On September 30th, Schwarzenegger, himself an actor and sometime victim of paparazzi misbehavior, signed into law a bill designed to punish errant photographers for assaults and altercations caused by their attempts to photograph celebrities.
The new law triples the damages that can be awarded to a celebrity, and denies photographers the right to profit from photographs taken during altercations.
The new law raises some important constitutional first amendment questions, but answers won't come until there's a legal challenge to the new law's application.
Prior to passage of this law, criminal and civil penalties were available, so some may question the real need for the changes. However, Assemblywoman Cindy Montanez, the bill's sponsor, argues that the only way to reduce the incidence of paparazzi assaults and altercations is to remove the economic incentive for photographers to seek out provocative celebrity photos. This law attempts to do just that.
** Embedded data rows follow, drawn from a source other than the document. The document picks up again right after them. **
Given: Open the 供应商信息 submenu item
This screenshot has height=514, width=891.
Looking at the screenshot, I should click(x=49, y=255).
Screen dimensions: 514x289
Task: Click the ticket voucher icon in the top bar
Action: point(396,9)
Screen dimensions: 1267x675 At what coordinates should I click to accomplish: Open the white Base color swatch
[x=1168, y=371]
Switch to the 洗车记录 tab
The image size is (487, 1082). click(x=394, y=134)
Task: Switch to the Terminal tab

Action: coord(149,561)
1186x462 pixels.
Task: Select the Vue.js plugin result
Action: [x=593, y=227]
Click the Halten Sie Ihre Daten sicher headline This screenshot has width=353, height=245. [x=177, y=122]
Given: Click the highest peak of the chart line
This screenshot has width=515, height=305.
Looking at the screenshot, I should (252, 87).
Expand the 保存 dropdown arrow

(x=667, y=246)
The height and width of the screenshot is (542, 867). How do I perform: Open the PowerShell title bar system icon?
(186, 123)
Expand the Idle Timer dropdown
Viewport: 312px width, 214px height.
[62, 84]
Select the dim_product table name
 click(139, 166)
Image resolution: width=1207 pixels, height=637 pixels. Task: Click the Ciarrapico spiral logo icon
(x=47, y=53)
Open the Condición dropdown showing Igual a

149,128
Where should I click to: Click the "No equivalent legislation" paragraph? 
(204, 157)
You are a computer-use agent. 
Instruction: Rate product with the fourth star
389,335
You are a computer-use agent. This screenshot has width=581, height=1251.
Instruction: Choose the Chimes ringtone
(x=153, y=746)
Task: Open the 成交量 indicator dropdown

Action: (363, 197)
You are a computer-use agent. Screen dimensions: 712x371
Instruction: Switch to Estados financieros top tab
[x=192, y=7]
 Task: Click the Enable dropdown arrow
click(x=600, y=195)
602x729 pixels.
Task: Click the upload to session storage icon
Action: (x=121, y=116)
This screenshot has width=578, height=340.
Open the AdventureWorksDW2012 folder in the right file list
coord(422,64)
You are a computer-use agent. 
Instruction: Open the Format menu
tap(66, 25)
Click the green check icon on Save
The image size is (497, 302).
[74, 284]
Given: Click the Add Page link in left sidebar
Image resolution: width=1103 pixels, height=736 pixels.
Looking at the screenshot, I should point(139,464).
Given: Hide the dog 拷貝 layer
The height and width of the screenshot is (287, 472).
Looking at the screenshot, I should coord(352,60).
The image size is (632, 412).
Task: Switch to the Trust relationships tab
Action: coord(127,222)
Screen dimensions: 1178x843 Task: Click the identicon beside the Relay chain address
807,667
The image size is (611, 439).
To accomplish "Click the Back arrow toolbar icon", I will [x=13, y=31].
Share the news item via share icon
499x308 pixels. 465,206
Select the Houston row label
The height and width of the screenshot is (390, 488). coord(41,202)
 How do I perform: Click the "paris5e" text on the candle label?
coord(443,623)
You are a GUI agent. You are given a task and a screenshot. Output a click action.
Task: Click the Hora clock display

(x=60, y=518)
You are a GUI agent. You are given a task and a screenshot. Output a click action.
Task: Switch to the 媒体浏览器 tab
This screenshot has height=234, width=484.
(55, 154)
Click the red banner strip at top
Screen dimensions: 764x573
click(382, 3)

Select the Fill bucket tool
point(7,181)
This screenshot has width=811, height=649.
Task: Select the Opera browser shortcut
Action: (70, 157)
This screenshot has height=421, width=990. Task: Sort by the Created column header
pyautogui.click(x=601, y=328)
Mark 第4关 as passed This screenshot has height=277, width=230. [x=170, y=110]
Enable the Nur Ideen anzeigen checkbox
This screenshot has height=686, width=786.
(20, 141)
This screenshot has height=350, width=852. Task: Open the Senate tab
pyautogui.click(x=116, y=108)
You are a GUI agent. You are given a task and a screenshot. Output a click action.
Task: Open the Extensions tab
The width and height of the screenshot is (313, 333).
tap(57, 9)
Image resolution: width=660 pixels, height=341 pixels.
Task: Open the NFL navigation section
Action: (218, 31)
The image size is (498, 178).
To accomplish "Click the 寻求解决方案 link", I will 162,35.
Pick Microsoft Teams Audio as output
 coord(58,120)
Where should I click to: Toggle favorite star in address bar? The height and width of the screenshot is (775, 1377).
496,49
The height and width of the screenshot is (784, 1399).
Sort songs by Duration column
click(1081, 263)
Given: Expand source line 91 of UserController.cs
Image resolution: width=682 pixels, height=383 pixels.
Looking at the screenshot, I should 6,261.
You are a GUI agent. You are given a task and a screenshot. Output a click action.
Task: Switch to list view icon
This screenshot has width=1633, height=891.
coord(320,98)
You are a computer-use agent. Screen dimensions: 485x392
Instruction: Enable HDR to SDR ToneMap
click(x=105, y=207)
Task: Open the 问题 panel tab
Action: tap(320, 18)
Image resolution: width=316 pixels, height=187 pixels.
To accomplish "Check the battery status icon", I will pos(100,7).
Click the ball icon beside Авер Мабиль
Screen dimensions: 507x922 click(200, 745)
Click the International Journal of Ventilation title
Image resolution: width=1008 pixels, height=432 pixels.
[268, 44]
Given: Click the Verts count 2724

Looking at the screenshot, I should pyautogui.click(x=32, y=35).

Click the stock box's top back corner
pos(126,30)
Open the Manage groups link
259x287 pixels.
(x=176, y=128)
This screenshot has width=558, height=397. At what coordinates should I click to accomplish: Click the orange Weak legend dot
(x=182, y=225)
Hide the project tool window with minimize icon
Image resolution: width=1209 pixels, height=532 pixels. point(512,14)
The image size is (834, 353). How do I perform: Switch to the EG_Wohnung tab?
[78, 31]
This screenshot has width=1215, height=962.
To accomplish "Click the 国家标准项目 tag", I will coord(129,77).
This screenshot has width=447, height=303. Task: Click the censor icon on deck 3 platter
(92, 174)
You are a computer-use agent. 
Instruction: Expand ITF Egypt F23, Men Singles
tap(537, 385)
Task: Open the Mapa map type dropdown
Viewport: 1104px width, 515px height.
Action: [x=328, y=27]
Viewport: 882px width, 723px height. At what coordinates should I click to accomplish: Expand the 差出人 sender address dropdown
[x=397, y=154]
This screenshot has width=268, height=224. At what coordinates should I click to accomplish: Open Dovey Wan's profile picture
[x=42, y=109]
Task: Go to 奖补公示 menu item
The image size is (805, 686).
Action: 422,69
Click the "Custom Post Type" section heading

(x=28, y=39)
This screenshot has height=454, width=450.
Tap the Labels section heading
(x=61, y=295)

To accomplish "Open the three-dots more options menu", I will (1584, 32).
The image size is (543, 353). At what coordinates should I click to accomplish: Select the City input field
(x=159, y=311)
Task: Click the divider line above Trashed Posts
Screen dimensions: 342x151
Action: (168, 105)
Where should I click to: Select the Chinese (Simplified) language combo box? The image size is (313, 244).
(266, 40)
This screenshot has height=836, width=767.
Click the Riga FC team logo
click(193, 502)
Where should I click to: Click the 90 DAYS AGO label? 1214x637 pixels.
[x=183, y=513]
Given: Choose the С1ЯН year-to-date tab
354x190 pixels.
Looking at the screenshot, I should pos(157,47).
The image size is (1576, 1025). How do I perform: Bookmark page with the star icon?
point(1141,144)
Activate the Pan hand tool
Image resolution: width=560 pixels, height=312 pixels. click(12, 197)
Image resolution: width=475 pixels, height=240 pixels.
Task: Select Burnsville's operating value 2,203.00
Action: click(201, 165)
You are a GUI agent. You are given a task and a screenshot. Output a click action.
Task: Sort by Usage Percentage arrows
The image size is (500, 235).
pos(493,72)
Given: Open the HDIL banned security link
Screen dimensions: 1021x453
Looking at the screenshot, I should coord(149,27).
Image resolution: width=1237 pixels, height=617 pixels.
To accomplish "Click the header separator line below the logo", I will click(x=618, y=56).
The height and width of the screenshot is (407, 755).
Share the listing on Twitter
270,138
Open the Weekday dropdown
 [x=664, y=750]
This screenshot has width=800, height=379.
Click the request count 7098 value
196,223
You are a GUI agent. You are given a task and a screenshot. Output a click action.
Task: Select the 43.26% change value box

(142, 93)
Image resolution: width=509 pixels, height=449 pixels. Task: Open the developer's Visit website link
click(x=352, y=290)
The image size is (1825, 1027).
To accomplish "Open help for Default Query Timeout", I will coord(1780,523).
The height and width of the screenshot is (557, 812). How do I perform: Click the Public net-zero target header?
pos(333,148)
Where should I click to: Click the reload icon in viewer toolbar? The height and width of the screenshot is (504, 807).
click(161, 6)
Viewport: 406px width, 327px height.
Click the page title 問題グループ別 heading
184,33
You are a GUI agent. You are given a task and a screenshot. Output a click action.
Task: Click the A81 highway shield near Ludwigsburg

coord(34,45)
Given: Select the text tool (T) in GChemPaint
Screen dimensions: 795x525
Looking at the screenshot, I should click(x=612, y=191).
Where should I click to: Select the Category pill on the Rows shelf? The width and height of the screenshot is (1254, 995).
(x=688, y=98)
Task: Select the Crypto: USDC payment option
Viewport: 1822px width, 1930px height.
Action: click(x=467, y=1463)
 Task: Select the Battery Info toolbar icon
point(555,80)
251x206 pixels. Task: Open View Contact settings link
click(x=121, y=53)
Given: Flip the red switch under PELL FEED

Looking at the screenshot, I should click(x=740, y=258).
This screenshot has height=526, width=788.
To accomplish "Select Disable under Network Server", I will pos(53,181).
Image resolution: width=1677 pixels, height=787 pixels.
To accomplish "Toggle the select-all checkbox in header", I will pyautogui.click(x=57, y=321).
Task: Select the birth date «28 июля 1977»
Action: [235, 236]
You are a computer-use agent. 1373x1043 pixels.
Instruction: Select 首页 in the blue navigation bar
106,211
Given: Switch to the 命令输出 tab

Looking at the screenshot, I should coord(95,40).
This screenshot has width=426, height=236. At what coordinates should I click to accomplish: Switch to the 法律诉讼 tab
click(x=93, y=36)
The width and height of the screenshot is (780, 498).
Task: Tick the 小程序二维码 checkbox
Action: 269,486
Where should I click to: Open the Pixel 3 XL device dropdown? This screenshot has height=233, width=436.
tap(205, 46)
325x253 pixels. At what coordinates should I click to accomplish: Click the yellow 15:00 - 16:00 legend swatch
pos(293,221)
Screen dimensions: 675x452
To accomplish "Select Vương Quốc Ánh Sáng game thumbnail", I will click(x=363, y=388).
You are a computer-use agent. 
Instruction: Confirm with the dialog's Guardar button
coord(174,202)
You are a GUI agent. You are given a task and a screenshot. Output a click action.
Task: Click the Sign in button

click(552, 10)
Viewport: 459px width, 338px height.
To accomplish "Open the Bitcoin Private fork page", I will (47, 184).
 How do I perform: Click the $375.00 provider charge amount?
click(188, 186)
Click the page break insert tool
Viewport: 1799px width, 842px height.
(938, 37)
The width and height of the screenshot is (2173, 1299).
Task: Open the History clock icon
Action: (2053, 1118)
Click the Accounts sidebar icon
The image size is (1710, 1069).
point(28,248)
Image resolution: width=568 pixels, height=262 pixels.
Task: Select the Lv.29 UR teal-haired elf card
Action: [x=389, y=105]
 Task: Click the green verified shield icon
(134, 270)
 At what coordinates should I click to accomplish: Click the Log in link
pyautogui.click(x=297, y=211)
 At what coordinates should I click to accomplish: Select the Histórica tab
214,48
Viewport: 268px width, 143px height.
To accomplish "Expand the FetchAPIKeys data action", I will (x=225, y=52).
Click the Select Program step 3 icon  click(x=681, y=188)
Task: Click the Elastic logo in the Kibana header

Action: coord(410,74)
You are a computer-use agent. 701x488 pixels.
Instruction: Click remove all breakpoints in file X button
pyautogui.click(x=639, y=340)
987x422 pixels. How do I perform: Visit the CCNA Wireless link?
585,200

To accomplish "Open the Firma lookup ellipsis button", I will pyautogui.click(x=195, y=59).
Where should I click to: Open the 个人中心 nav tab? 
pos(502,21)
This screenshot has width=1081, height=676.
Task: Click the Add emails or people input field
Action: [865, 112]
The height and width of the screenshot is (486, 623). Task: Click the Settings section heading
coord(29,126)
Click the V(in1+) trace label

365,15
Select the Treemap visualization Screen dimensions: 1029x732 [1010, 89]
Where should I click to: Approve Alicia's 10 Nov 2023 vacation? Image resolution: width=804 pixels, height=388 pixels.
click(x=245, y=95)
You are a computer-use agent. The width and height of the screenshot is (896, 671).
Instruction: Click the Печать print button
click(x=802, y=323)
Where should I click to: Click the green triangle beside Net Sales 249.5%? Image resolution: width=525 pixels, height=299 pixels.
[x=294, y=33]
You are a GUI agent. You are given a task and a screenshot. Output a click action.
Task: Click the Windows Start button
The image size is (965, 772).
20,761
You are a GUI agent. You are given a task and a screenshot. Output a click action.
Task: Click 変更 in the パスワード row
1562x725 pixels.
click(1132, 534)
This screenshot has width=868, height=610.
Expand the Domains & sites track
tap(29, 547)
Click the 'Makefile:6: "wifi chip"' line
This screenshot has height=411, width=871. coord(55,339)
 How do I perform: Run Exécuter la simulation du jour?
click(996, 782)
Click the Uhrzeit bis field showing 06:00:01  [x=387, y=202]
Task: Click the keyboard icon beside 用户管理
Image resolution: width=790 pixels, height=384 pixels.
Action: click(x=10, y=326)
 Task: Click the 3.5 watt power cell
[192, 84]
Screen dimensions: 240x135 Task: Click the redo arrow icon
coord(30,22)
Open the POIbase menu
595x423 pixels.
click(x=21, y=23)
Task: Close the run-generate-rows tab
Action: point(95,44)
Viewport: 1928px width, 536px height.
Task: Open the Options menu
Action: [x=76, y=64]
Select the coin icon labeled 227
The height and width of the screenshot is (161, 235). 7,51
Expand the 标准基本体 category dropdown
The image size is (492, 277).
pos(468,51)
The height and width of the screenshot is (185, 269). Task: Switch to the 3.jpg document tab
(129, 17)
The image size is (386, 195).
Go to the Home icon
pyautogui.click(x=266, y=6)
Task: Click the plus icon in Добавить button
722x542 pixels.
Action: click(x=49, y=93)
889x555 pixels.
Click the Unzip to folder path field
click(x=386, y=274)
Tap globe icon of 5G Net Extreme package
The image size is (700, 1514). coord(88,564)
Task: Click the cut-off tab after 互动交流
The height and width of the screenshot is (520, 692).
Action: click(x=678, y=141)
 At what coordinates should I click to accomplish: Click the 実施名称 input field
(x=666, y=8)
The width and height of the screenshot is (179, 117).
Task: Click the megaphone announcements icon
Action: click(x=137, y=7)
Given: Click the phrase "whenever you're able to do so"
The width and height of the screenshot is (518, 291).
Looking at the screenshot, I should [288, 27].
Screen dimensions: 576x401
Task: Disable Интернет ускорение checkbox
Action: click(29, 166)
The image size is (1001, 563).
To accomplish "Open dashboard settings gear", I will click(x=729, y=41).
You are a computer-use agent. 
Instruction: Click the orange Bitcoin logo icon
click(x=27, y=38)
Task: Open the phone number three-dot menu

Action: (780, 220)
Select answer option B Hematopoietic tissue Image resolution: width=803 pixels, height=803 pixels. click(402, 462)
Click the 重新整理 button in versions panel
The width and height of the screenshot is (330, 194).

In recent months, Actresses Reese Witherspoon, Lindsay Lohan, and Scarlett Johanssen have all been involved in altercations caused by overzealous photographers. Lohan and Johanssen incidents involved traffic accidents allegedly caused by the photographers, the witherspoon incident involved the photographer's assault on amusement park employees intervening to afford Witherspoon's family some privacy.
Schwarzenegger himself has been involved in such incidents, including a 1998 incident following which he testified against the photographer. He has also publicly endorsed the idea of a “celebrity buffer zone” of privacy.